■ **Required work**
What you return must be the complete listing, unchanged.

(Recorded data begins)

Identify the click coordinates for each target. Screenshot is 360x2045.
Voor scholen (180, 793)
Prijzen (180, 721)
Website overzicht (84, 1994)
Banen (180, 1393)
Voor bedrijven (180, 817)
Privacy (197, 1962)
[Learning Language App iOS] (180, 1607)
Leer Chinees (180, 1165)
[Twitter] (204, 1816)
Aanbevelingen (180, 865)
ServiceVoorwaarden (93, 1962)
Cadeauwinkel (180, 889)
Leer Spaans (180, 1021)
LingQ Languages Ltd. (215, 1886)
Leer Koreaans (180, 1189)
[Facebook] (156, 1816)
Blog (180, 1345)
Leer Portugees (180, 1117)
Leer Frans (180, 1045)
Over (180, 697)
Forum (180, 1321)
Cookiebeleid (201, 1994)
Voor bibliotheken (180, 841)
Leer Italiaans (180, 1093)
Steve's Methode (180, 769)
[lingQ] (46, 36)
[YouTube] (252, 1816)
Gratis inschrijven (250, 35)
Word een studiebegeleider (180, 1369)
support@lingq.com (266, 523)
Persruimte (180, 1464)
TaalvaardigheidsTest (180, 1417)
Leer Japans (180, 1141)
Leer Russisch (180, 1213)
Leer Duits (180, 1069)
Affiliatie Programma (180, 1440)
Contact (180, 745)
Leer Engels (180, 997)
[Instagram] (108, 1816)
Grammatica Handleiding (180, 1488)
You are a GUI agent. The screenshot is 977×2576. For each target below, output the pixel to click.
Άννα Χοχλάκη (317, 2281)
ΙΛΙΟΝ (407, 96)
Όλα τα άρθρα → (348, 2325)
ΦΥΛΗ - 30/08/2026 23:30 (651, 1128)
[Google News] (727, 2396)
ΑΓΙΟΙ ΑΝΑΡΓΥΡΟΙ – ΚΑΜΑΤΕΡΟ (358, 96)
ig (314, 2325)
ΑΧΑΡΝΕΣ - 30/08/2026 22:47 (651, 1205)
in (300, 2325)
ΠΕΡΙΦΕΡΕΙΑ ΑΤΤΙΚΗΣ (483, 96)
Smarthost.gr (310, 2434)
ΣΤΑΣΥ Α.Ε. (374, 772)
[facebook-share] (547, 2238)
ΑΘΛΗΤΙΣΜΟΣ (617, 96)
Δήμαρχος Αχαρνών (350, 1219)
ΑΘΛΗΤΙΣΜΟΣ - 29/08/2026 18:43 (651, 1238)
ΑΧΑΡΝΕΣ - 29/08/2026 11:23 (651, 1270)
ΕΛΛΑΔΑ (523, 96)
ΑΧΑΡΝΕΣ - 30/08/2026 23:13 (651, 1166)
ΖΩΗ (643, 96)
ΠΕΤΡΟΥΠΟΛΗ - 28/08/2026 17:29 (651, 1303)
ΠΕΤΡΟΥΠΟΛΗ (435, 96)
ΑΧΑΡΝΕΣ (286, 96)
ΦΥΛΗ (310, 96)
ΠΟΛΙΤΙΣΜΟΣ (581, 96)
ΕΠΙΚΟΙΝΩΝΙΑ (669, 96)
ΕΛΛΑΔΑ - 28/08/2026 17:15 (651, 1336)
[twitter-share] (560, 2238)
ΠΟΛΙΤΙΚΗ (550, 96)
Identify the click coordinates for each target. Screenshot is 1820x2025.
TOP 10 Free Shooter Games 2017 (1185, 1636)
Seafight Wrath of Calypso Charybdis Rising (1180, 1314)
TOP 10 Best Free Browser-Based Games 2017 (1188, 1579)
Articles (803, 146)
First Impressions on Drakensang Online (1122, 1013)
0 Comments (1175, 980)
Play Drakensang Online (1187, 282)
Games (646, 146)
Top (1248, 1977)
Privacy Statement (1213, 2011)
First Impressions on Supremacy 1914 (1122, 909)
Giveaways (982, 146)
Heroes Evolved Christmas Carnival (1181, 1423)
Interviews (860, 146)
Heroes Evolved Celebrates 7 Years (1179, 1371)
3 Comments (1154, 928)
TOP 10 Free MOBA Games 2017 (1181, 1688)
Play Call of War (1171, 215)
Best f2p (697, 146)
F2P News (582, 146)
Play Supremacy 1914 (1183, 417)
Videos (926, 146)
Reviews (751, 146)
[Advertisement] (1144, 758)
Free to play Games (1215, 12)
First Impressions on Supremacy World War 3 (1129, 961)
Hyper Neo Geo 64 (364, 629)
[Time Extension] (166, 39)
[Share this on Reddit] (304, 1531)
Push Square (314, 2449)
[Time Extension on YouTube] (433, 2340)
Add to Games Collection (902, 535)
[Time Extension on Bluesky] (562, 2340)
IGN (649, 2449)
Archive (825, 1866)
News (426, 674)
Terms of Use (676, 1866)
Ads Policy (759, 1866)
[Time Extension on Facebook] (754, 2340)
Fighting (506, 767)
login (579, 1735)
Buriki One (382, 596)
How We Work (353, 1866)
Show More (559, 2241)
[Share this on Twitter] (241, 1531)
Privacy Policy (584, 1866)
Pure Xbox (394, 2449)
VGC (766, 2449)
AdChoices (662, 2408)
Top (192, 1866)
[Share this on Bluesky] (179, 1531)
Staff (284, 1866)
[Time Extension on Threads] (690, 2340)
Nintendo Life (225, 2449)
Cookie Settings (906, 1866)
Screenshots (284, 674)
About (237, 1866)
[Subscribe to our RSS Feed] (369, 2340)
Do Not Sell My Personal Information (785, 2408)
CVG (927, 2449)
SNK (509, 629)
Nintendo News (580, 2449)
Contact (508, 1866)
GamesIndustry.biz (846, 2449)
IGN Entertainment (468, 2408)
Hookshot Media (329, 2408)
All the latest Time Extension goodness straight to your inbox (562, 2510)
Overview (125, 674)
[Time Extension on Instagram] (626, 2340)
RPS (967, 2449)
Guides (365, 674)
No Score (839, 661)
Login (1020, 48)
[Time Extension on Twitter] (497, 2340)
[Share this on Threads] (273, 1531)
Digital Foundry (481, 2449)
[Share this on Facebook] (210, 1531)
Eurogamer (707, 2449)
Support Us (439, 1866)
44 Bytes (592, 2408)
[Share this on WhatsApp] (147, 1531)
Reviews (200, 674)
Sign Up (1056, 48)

(Recorded data ends)

■ **Answer to the exercise**
Identify the click coordinates for each target. Screenshot is 360x2045.
Voor scholen (180, 793)
Prijzen (180, 721)
Website overzicht (84, 1994)
Banen (180, 1393)
Voor bedrijven (180, 817)
Privacy (197, 1962)
[Learning Language App iOS] (180, 1607)
Leer Chinees (180, 1165)
[Twitter] (204, 1816)
Aanbevelingen (180, 865)
ServiceVoorwaarden (93, 1962)
Cadeauwinkel (180, 889)
Leer Spaans (180, 1021)
LingQ Languages Ltd. (215, 1886)
Leer Koreaans (180, 1189)
[Facebook] (156, 1816)
Blog (180, 1345)
Leer Portugees (180, 1117)
Leer Frans (180, 1045)
Over (180, 697)
Forum (180, 1321)
Cookiebeleid (201, 1994)
Voor bibliotheken (180, 841)
Leer Italiaans (180, 1093)
Steve's Methode (180, 769)
[lingQ] (46, 36)
[YouTube] (252, 1816)
Gratis inschrijven (250, 35)
Word een studiebegeleider (180, 1369)
support@lingq.com (266, 523)
Persruimte (180, 1464)
TaalvaardigheidsTest (180, 1417)
Leer Japans (180, 1141)
Leer Russisch (180, 1213)
Leer Duits (180, 1069)
Affiliatie Programma (180, 1440)
Contact (180, 745)
Leer Engels (180, 997)
[Instagram] (108, 1816)
Grammatica Handleiding (180, 1488)
You are a GUI agent. The screenshot is 977×2576. For each target below, output the pixel to click.
Άννα Χοχλάκη (317, 2281)
ΙΛΙΟΝ (407, 96)
Όλα τα άρθρα → (348, 2325)
ΦΥΛΗ - 30/08/2026 23:30 (651, 1128)
[Google News] (727, 2396)
ΑΓΙΟΙ ΑΝΑΡΓΥΡΟΙ – ΚΑΜΑΤΕΡΟ (358, 96)
ig (314, 2325)
ΑΧΑΡΝΕΣ - 30/08/2026 22:47 (651, 1205)
in (300, 2325)
ΠΕΡΙΦΕΡΕΙΑ ΑΤΤΙΚΗΣ (483, 96)
Smarthost.gr (310, 2434)
ΣΤΑΣΥ Α.Ε. (374, 772)
[facebook-share] (547, 2238)
ΑΘΛΗΤΙΣΜΟΣ (617, 96)
Δήμαρχος Αχαρνών (350, 1219)
ΑΘΛΗΤΙΣΜΟΣ - 29/08/2026 18:43 (651, 1238)
ΑΧΑΡΝΕΣ - 29/08/2026 11:23 (651, 1270)
ΕΛΛΑΔΑ (523, 96)
ΑΧΑΡΝΕΣ - 30/08/2026 23:13 (651, 1166)
ΖΩΗ (643, 96)
ΠΕΤΡΟΥΠΟΛΗ - 28/08/2026 17:29 (651, 1303)
ΠΕΤΡΟΥΠΟΛΗ (435, 96)
ΑΧΑΡΝΕΣ (286, 96)
ΦΥΛΗ (310, 96)
ΠΟΛΙΤΙΣΜΟΣ (581, 96)
ΕΠΙΚΟΙΝΩΝΙΑ (669, 96)
ΕΛΛΑΔΑ - 28/08/2026 17:15 (651, 1336)
[twitter-share] (560, 2238)
ΠΟΛΙΤΙΚΗ (550, 96)
Identify the click coordinates for each target. Screenshot is 1820x2025.
TOP 10 Free Shooter Games 2017 (1185, 1636)
Seafight Wrath of Calypso Charybdis Rising (1180, 1314)
TOP 10 Best Free Browser-Based Games 2017 (1188, 1579)
Articles (803, 146)
First Impressions on Drakensang Online (1122, 1013)
0 Comments (1175, 980)
Play Drakensang Online (1187, 282)
Games (646, 146)
Top (1248, 1977)
Privacy Statement (1213, 2011)
First Impressions on Supremacy 1914 (1122, 909)
Giveaways (982, 146)
Heroes Evolved Christmas Carnival (1181, 1423)
Interviews (860, 146)
Heroes Evolved Celebrates 7 Years (1179, 1371)
3 Comments (1154, 928)
TOP 10 Free MOBA Games 2017 (1181, 1688)
Play Call of War (1171, 215)
Best f2p (697, 146)
F2P News (582, 146)
Play Supremacy 1914 (1183, 417)
Videos (926, 146)
Reviews (751, 146)
[Advertisement] (1144, 758)
Free to play Games (1215, 12)
First Impressions on Supremacy World War 3 (1129, 961)
Hyper Neo Geo 64 (364, 629)
[Time Extension] (166, 39)
[Share this on Reddit] (304, 1531)
Push Square (314, 2449)
[Time Extension on YouTube] (433, 2340)
Add to Games Collection (902, 535)
[Time Extension on Bluesky] (562, 2340)
IGN (649, 2449)
Archive (825, 1866)
News (426, 674)
Terms of Use (676, 1866)
Ads Policy (759, 1866)
[Time Extension on Facebook] (754, 2340)
Fighting (506, 767)
login (579, 1735)
Buriki One (382, 596)
How We Work (353, 1866)
Show More (559, 2241)
[Share this on Twitter] (241, 1531)
Privacy Policy (584, 1866)
Pure Xbox (394, 2449)
VGC (766, 2449)
AdChoices (662, 2408)
Top (192, 1866)
[Share this on Bluesky] (179, 1531)
Staff (284, 1866)
[Time Extension on Threads] (690, 2340)
Nintendo Life (225, 2449)
Cookie Settings (906, 1866)
Screenshots (284, 674)
About (237, 1866)
[Subscribe to our RSS Feed] (369, 2340)
Do Not Sell My Personal Information (785, 2408)
CVG (927, 2449)
SNK (509, 629)
Nintendo News (580, 2449)
Contact (508, 1866)
GamesIndustry.biz (846, 2449)
IGN Entertainment (468, 2408)
Hookshot Media (329, 2408)
All the latest Time Extension goodness straight to your inbox (562, 2510)
Overview (125, 674)
[Time Extension on Instagram] (626, 2340)
RPS (967, 2449)
Guides (365, 674)
No Score (839, 661)
Login (1020, 48)
[Time Extension on Twitter] (497, 2340)
[Share this on Threads] (273, 1531)
Digital Foundry (481, 2449)
[Share this on Facebook] (210, 1531)
Eurogamer (707, 2449)
Support Us (439, 1866)
44 Bytes (592, 2408)
[Share this on WhatsApp] (147, 1531)
Reviews (200, 674)
Sign Up (1056, 48)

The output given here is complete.